Architecture and resilience on a human scale

10–12 September 2015

Sheffield

An international conference focusing on research, strategies and projects to build local resilience in preparation for societal challenges, such as global warming, scarcity of resources, increase in extreme weather events and shifts in demographics.

The event is for researchers and practitioners involved in neighbourhood research, addressing climate change mitigation and adaptation, co-working and ddesigning with communities an case studies of neighbourhoods projects that enhance local resilience. 

The ARCC Network has teamed up with Future Cities Catapult to deliver a workshop on disrupting the incumbent city of the future.
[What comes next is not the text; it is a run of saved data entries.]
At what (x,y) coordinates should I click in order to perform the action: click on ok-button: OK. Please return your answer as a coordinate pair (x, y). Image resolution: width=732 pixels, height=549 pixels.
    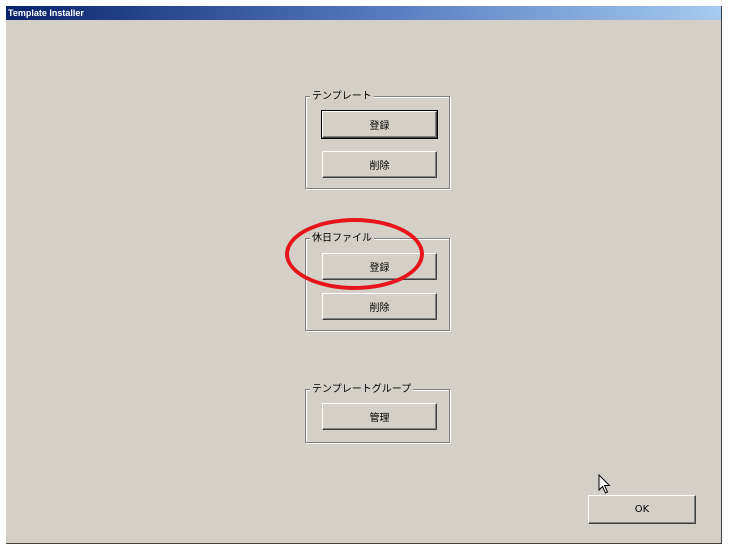
    Looking at the image, I should click on (642, 510).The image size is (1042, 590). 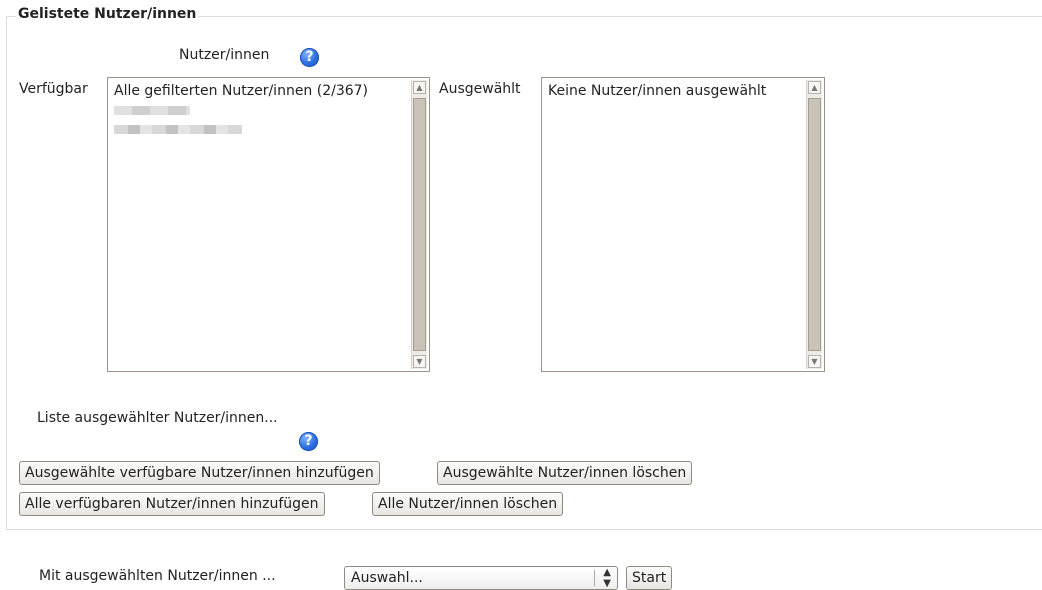 I want to click on bulk-action-select: Auswahl... ▲ ▼, so click(x=481, y=578). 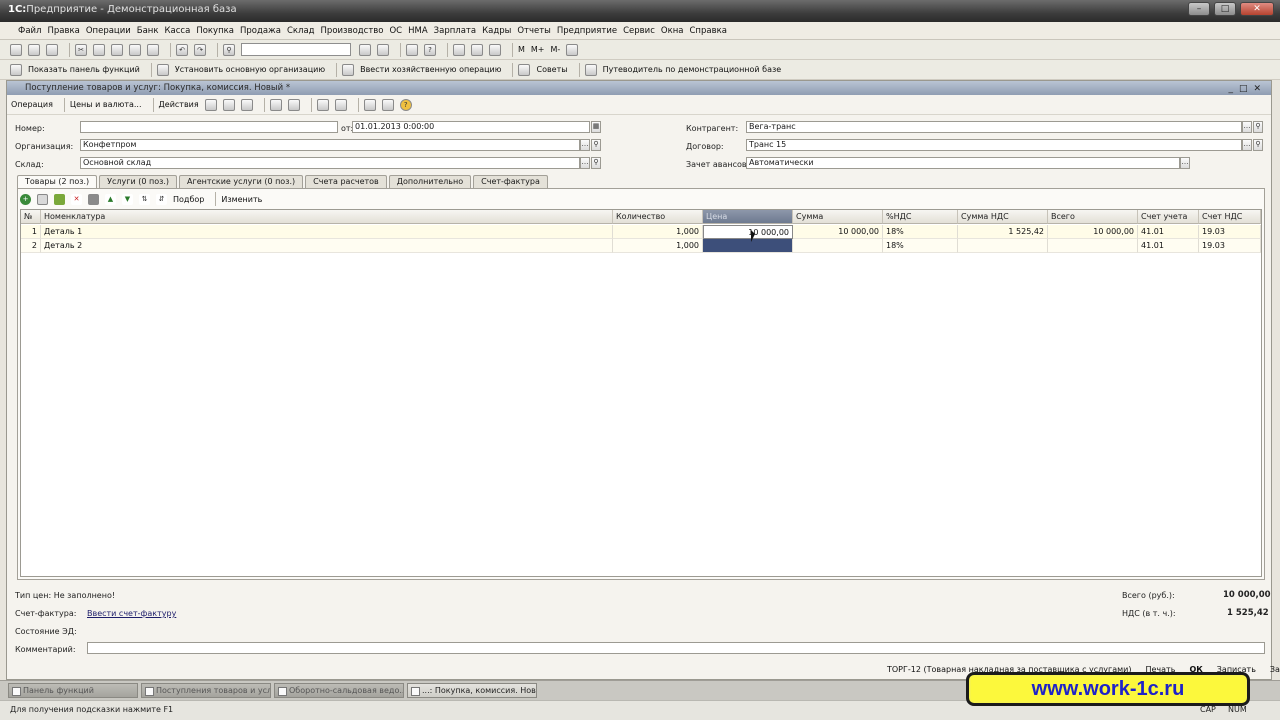 What do you see at coordinates (1225, 9) in the screenshot?
I see `maximize-button: □` at bounding box center [1225, 9].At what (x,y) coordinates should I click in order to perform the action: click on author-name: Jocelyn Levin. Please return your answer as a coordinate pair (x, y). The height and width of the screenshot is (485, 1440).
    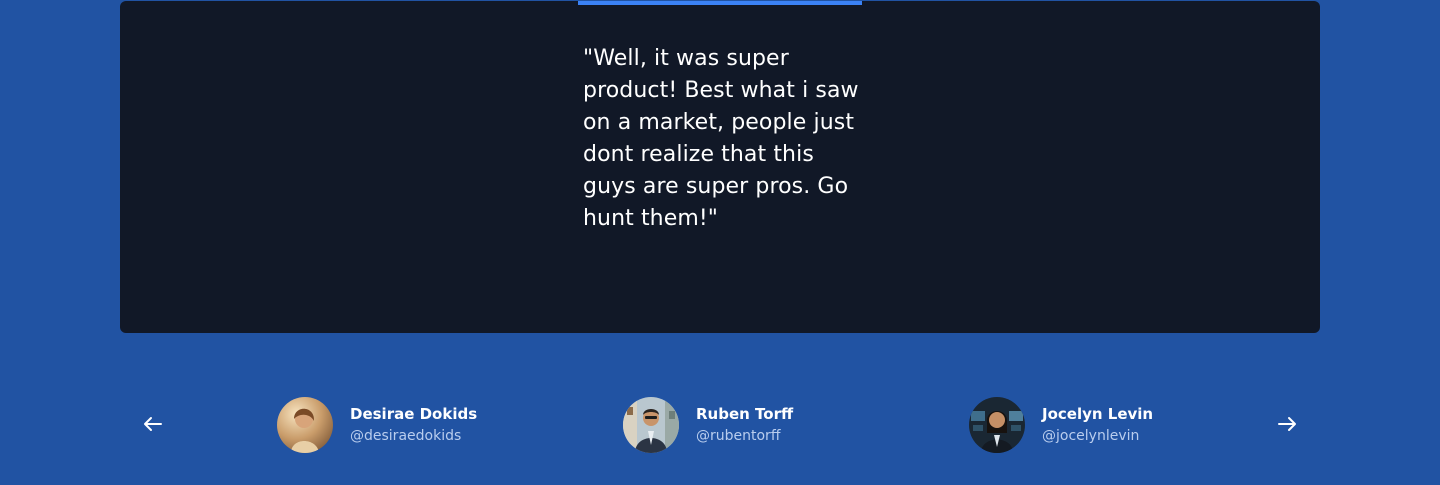
    Looking at the image, I should click on (1098, 414).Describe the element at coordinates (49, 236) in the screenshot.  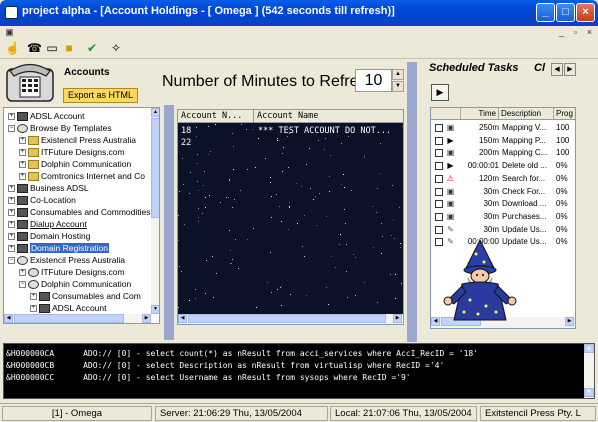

Disrupting the incumbent city of the future

The basis for the built environment of the ‘city of the future’ is already here.  Open knowledge, open design, the ‘internet of things’ and digital manufacturing have the potential to enable people to hack, shape, change and improve their homes and neighbourhoods to better meet their needs. This power to create cannot just result in changes to the design of resilient buildings. It will necessitate changes to economic, political and social forms. Some suggest that we are entering the third industrial revolution in placemaking.
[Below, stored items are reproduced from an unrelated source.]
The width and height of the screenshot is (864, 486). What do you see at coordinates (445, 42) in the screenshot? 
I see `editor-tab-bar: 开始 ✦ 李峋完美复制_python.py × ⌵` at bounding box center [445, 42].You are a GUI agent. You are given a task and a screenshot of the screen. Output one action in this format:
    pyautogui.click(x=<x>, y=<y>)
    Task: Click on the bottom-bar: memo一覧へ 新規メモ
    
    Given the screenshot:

This workshop will display the latest in urban innovation and will facilitate, through a ‘shock’ scenario (catastrophic flood), participants to deconstruct and challenge our incumbent city of the future. They will explore through the eyes of future data-rich citizens what the implications are for smart technology and the underpinning ‘invisible forces’ of how our built environment and supporting infrastructure is designed, produced, refurbished and governed in an age of open source, potentially individual-centric, knowledge. The workshop will culminate in participants developing a manifesto for how climate-smart, resilient cities can be delivered with the shackles of our incumbent regime removed.